Tutorial | Export preprocessed data (for time series models)#

To train a machine learning model, Dataiku modifies the input data you provide and uses the modified data, known as preprocessed data. You may want to export the preprocessed data and inspect it, such as when you want to investigate issues or perform quality checks.

In this article, we’ll show you how to export the preprocessed dataset for your time series model using Python code in a Jupyter notebook.

Preprocessing for time series models is different from classical models. For time series, preprocessing consists of two steps:

  1. Resampling the time series to match the desired sampling frequency and start/end points.

  2. Feature handling - preprocessing any external features.

For classical models we only have step 2, so the API is different between classical models and time series, as is the shape of the preprocessed data.

If you have a classical model, rather than a time series model, see Tutorial | Exporting a model’s preprocessed data with a Jupyter notebook.

Note

Dataiku comes with a complete set of Python APIs.

Objectives#

In this tutorial, you will learn how to use a Jupyter notebook to:

  • Preprocess an input dataframe.

  • Compare the preprocessed data with the input data.

  • Export the preprocessed data to a new dataset.

Prerequisites#

To complete this tutorial, you must have:

  • A Dataiku instance (version 11.3 and above).

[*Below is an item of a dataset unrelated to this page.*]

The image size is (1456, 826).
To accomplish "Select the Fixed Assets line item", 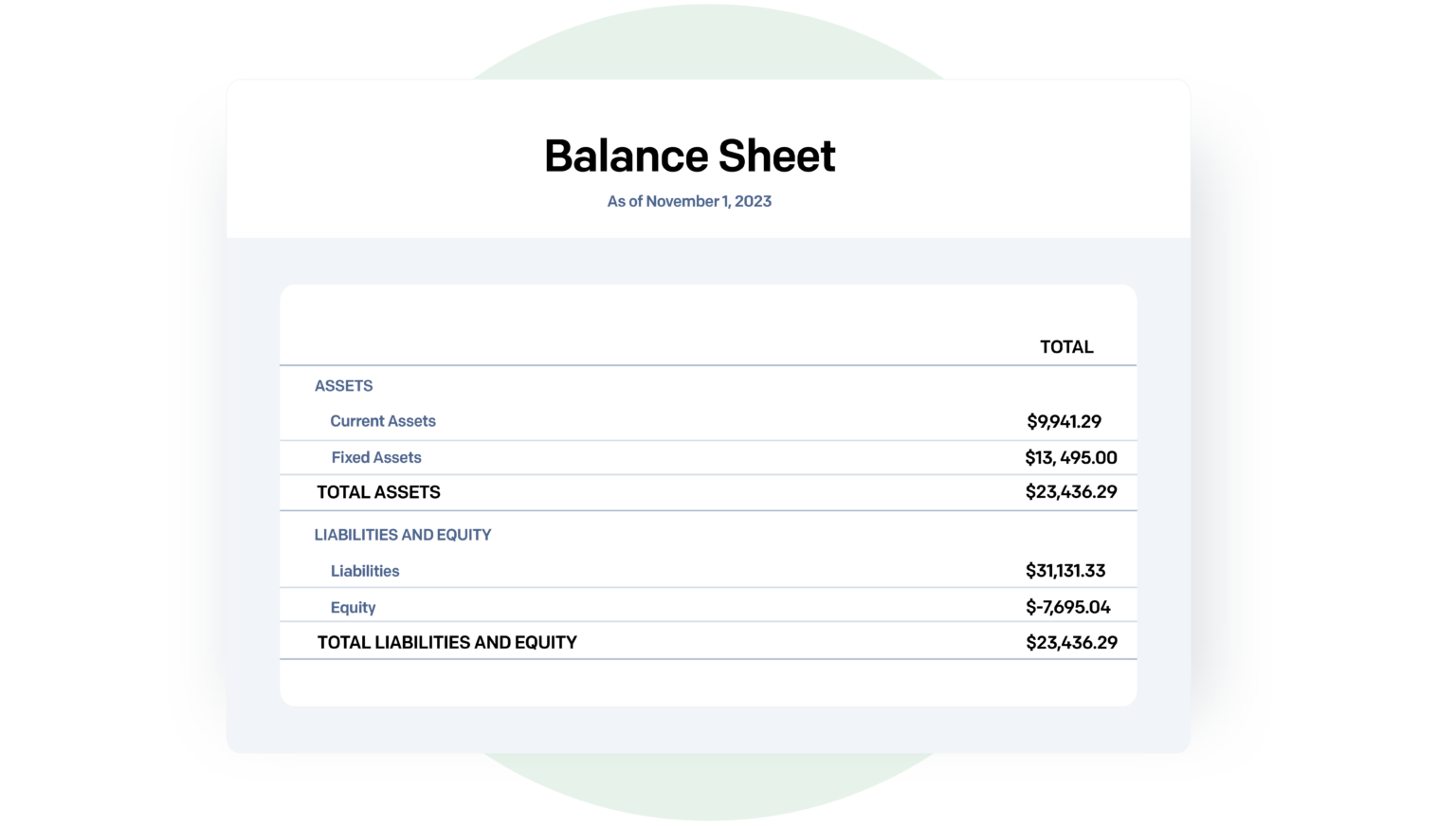I will (x=376, y=457).
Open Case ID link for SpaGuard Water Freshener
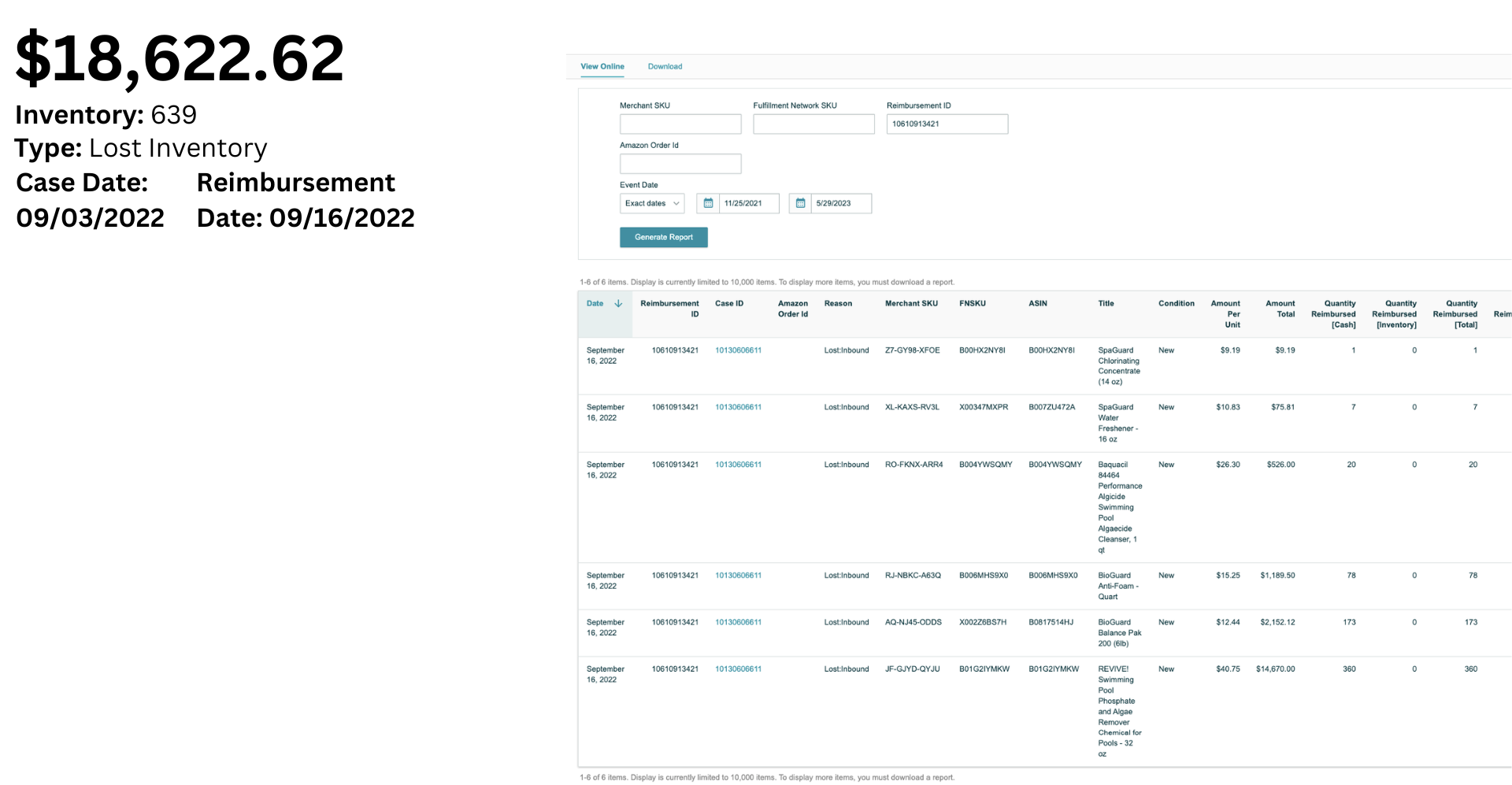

  • A compatible code environment with the required packages for time series forecasting models. This environment must be created beforehand by an administrator and include the Visual Machine Learning and Visual Time series forecasting package. See the requirements for the code environment in the reference documentation.

    Adding the Visual Machine Learning and Visual Time series forecasting package to your code environment.

Create the project#

In this article, we’ll work with an example of a project that contains a deployed model in the Flow.

  1. From the Dataiku Design homepage, click +New Project > DSS tutorials > ML Practitioner > Time Series - Export Preprocessed Data.

Note

You can also download the starter project from this website and import it as a zip file.

Example of a Flow with a deployed model.

Note

You can follow along using your own project, containing a time series forecasting model deployed to the Flow.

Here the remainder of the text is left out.